戦略の要諦 (リチャード・P・ルメルト)の要約

戦略とは成功するための課題の核心を見極め、それに集中する能力です。リチャード・P・ルメルトの提案する戦略立案スキルには、本質を見極める、リソースを評価する、課題の核心に集中するという3つの要素があります。これらがバランスよく組み合わさることで、戦略の成功への鍵が見いだされます。

戦略とは何か?

困難な課題に最重要ポイントという概念を導入すると、注意がまさにその一点に集中するという効果が得られる。
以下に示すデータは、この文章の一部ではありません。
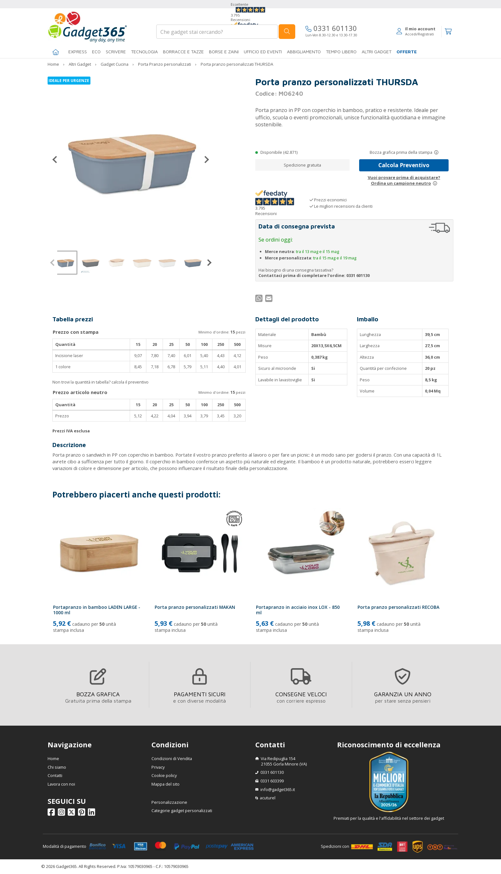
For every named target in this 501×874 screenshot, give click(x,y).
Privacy (158, 767)
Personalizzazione (169, 802)
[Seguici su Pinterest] (82, 814)
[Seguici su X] (72, 814)
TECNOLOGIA (144, 51)
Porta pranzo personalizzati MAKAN (195, 607)
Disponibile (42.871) (278, 152)
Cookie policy (164, 775)
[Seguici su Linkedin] (92, 814)
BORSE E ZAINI (224, 51)
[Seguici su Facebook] (52, 814)
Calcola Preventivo (403, 165)
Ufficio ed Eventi (263, 51)
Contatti (55, 775)
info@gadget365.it (277, 789)
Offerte (407, 51)
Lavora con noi (61, 784)
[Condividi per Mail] (269, 300)
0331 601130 (331, 28)
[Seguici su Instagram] (62, 814)
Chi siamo (57, 767)
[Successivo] (204, 160)
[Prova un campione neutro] (435, 183)
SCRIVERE (116, 51)
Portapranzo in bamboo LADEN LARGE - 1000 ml (96, 610)
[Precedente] (57, 160)
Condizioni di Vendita (171, 758)
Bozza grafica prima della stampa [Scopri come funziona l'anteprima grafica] (401, 152)
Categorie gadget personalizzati (181, 810)
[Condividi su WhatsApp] (259, 300)
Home (53, 758)
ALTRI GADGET (376, 51)
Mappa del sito (165, 784)
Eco (96, 51)
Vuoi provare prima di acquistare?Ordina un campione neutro (404, 180)
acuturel (267, 798)
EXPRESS (77, 51)
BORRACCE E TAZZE (183, 51)
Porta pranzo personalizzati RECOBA (398, 607)
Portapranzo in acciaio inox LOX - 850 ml (298, 610)
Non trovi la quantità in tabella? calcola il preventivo (100, 382)
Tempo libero (341, 51)
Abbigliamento (304, 51)
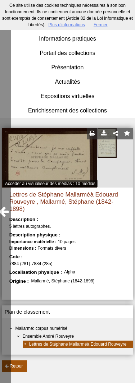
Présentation (67, 67)
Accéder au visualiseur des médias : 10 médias (50, 183)
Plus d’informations (66, 24)
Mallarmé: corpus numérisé (41, 328)
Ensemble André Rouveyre (48, 336)
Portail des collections (67, 53)
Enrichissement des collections (67, 110)
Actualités (67, 82)
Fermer (101, 24)
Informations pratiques (67, 39)
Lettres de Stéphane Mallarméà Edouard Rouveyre (78, 344)
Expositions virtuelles (67, 96)
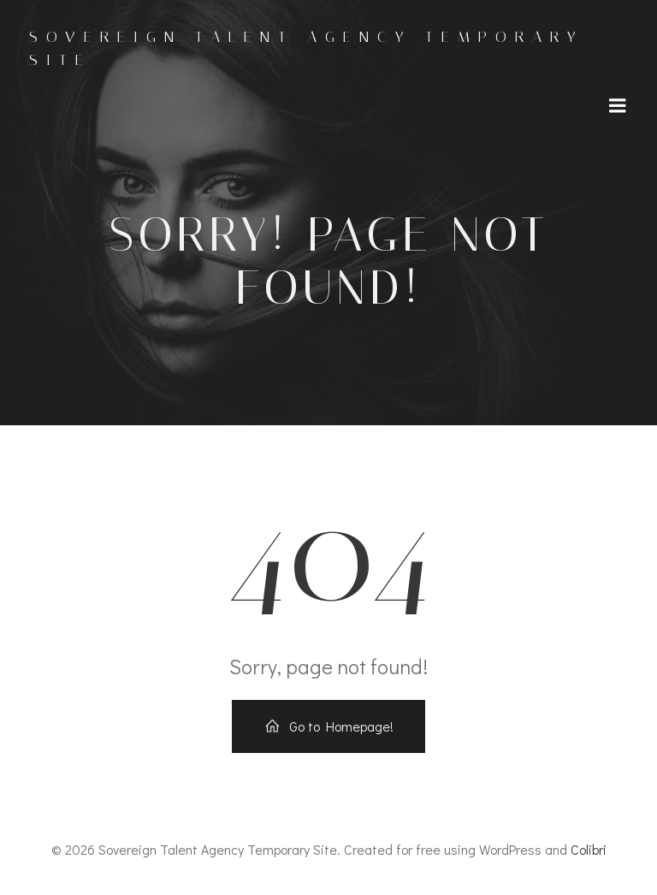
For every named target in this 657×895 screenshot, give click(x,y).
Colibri (589, 849)
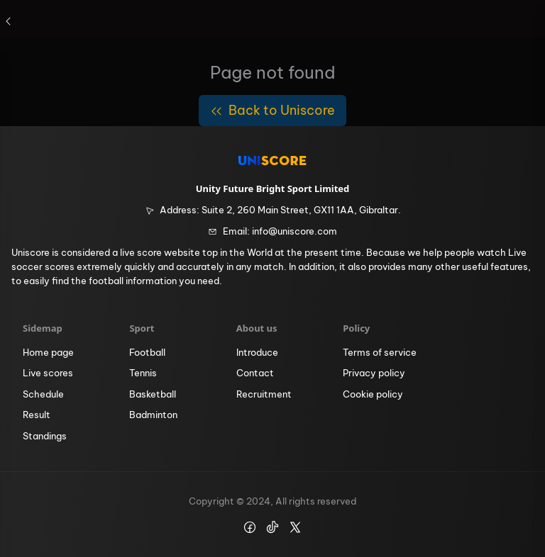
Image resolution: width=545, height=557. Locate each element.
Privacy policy (374, 372)
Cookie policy (373, 394)
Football (147, 352)
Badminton (153, 414)
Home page (48, 352)
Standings (45, 435)
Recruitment (264, 394)
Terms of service (380, 352)
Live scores (48, 372)
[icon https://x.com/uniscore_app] (295, 527)
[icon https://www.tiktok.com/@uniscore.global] (272, 527)
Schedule (43, 394)
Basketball (152, 394)
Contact (255, 372)
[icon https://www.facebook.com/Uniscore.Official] (250, 527)
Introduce (257, 352)
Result (36, 414)
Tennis (143, 372)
戦略とは困難な課題を解決するために設計された方針や行動の組み合わせであり、戦略の策定とは、克服可能な最重要ポイントを見きわめ、それを解決する方法を見つける、または考案することにある。(リチャード・P・ルメルト)

カリフォルニア大学ロサンゼルス校アンダーソン経営大学院の名誉教授であるリチャード・ルメルトは、この本で新しい概念を紹介しています。彼は、効果的な戦略家とは、単に目標を設定するのではなく、課題を特定して克服することに焦点を当てるリーダーであると主張しています。

ルメルトは、戦略立案において最も重要なスキルは、課題の核心を特定し、それに対して効果的に対処する能力にあると強調しています。彼はこのスキルを、問題を解決し最大の進歩を達成するために不可欠なものとみなしています。彼自身が世界的な戦略の権威であるという経験を基に、課題の核心を見極めることが戦略家にとって本質的な能力であると指摘しています。

核心とは、行動が最も成果を上げる鍵となる問題であり、リチャードはそれを特定する方法を明らかにしています。これにより、本当に重要なことにエネルギーを集中させることができます。

戦略を立てるスキルは3つの要素で形成される。第1は、ほんとうに重要なのはどれで、後回しにしてよいのはどれかを見きわめる能力。第2は、その重要な問題の解決は手持ちのリソースで現実的に解決可能なのかを判断する能力。第2は、リソースを集中して投入する決断を下す能力、逆に言えば、貴重なリソースを小出しにしたり、一度にいろいろなことに手を出したりする愚を犯さない能力である。3つのスキルはどれが欠けてもならず、3つがそろって初めて課題の核心(crux)、つまり最重要ポイントに全力集中できるようになる。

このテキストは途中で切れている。